Information gathering
Try to collect as much public knowledge as possible.
- The first thing to do is to collect/create sample files. Without samples files there is nothing to test/verify a reimplementation.
- The second thing is to collect different decoder for the codec. Sometimes debug symbols are available in one binary but not the other.
- Read the product/codec whitepapers, they are mostly useless but can give a hint of the techniques used in the codec.

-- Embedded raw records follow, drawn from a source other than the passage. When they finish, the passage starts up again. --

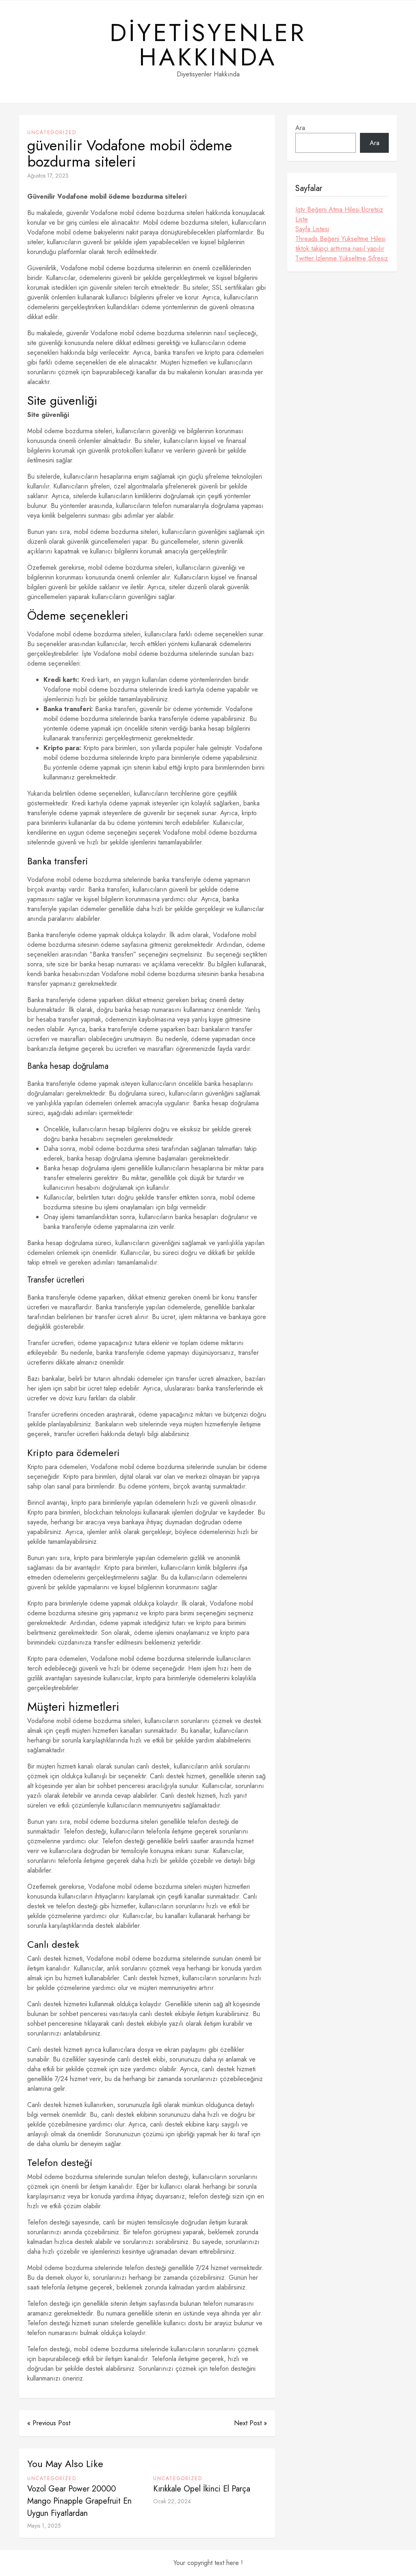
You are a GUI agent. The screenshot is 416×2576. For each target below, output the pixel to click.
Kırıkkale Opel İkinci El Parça (201, 2489)
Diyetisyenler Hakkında (208, 45)
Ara (300, 127)
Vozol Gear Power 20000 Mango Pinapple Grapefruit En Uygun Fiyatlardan (79, 2501)
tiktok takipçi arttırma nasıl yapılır (339, 248)
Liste (301, 219)
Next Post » (250, 2423)
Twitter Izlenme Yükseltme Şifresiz (341, 258)
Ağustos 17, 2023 (48, 175)
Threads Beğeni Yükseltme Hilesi (340, 238)
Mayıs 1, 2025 (44, 2526)
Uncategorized (51, 132)
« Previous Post (48, 2423)
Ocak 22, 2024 (172, 2501)
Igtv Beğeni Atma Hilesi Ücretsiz (339, 209)
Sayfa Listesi (312, 229)
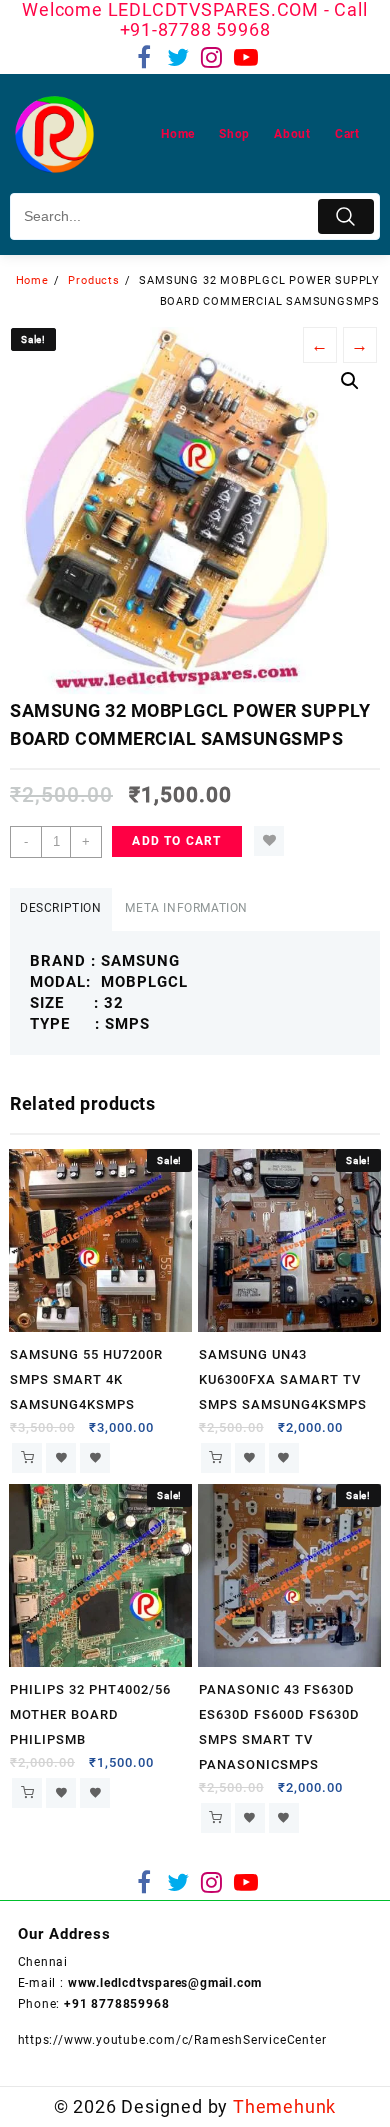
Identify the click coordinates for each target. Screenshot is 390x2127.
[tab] (61, 909)
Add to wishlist (269, 841)
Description (61, 908)
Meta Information (186, 908)
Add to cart (176, 841)
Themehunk (284, 2106)
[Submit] (346, 216)
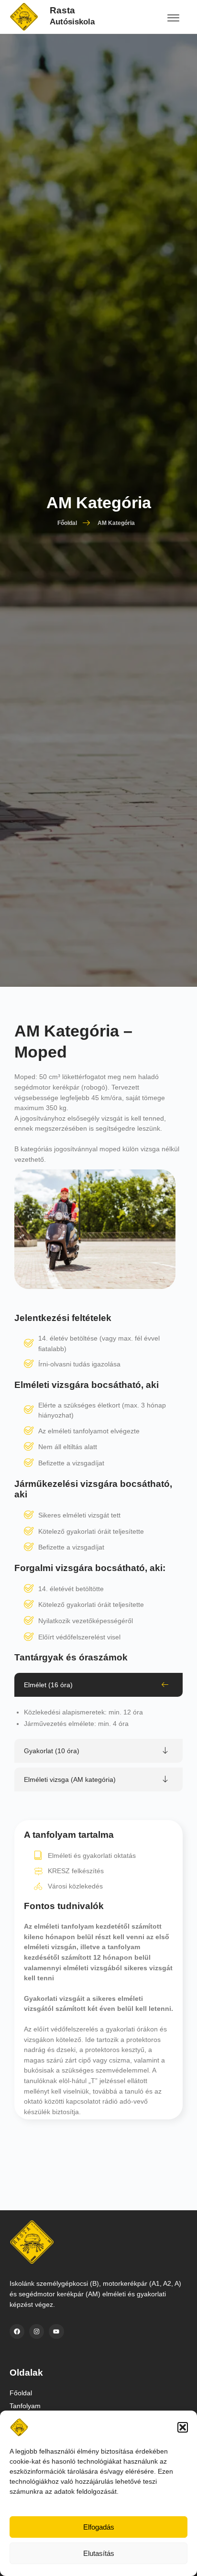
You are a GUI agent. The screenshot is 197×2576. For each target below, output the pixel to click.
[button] (182, 2427)
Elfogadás (98, 2527)
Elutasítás (98, 2553)
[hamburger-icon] (173, 19)
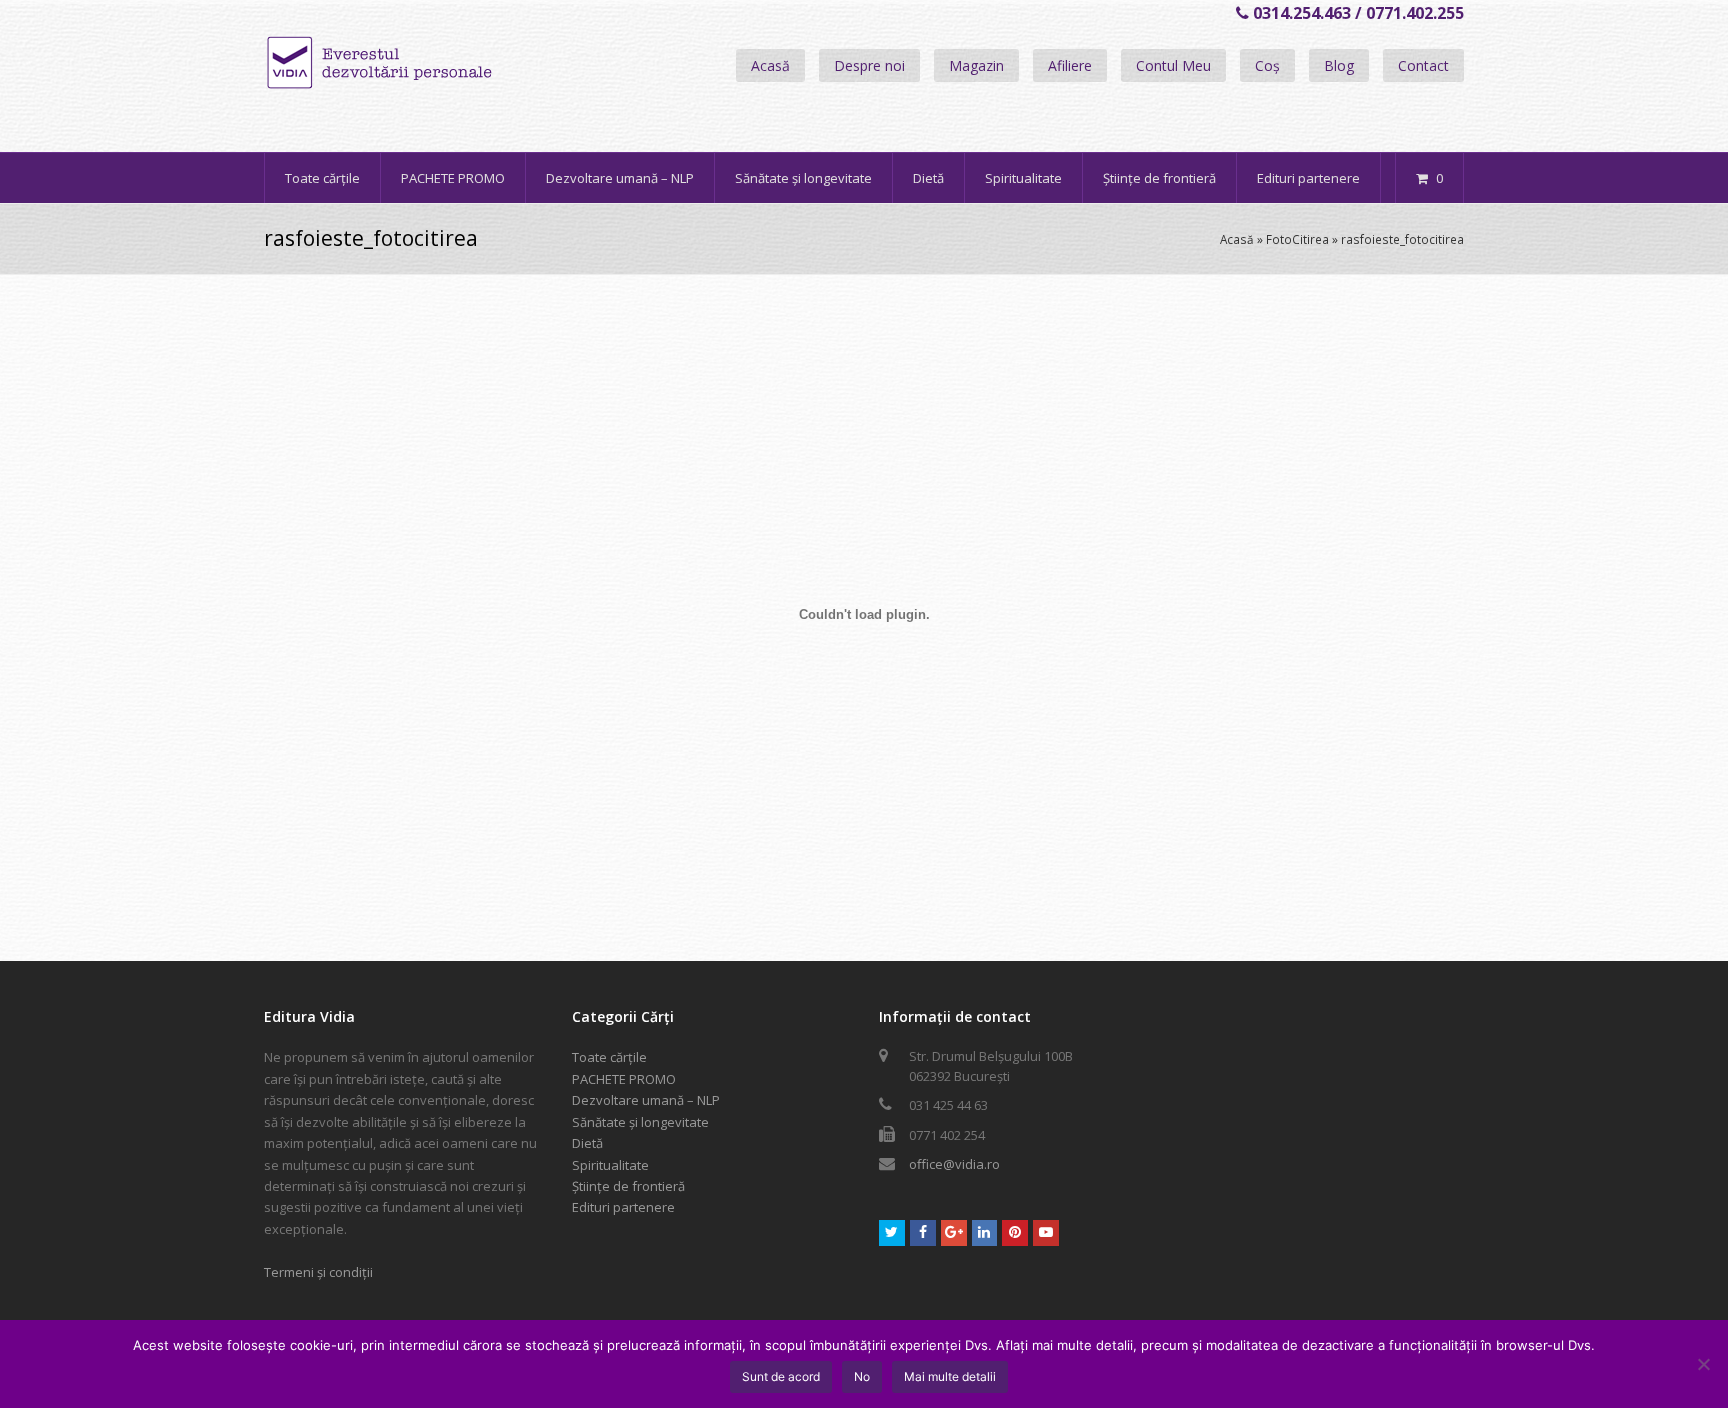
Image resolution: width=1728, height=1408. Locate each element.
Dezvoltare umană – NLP (646, 1100)
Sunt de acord (781, 1376)
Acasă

- Sometimes looking into frame data can give you enough information without even having a decoder. For example, constant frame sizes usually mean DPCM or similar compression; deflated data starts with 'x'; MS RLE data can be detected by special codes at the end; some individuals can even recognise H.26x bitstream.
Get it running
If you get a binary running it is much more easy to figure out how it works exactly. Getting it running in a controlled environment is even better.
- Mplayer has a dll loader which makes it very easy to load acm and dmo codecs.
- Use the technique described here to load a binary under Linux: http://multimedia.cx/pre/re-xan.html
- Run it on the original platform in some form.
Picking it apart
Load up the codec in a dissassembler.
- Get Idapro and let it chew through the binary.
- Somehow locate the code paths in the codec that is used. http://multimedia.cx/eggs/category/reverse-engineering/callret-monitor/ describes one way.
Hijack code flow
If the codec is running in a deterministic way it is possible to runtime patch the code to replace call addresses. The following macros can be used:
#define insert_native_addr(address, replacement) \ { \ unsigned int *padd = (unsigned int *)address; \ *padd = (unsigned int*)replacement; \ }; #define insert_native_call(address, replacement) \ { \ *((uint8_t*)address) = 0xe8; \ *((int32_t*)(address+1)) = (int) replacement - address - 5; \ };
When you redirect the functions make sure you declare your replacement function with the right call convention.
Alternatively, you can install debug trap and use it to gather data at any given point of execution. It may be slow but certainly replaces debugging with GDB.
Strategy
Most codecs work in a init, decode, close fashion. The init step allocated a codec private context that is then passed to the decode function. The private context is used by the codec to store it's internal state needed for decoding. The close function just cleans up the context. First start with reverse engineering the init and use a malloc wrapper to figure out the structure of the private context. Then go for the main decode function. It usually takes the private context as arguments and the indata buffer and size. From here the progress is open ended, try to tackle functions at the end of the decode call tree and at the start. That way knowledge about parameters can propagate through the code.
Reimplementation
When all the code is understood replace the code with lavc equivalents and re implement the stuff that is missing.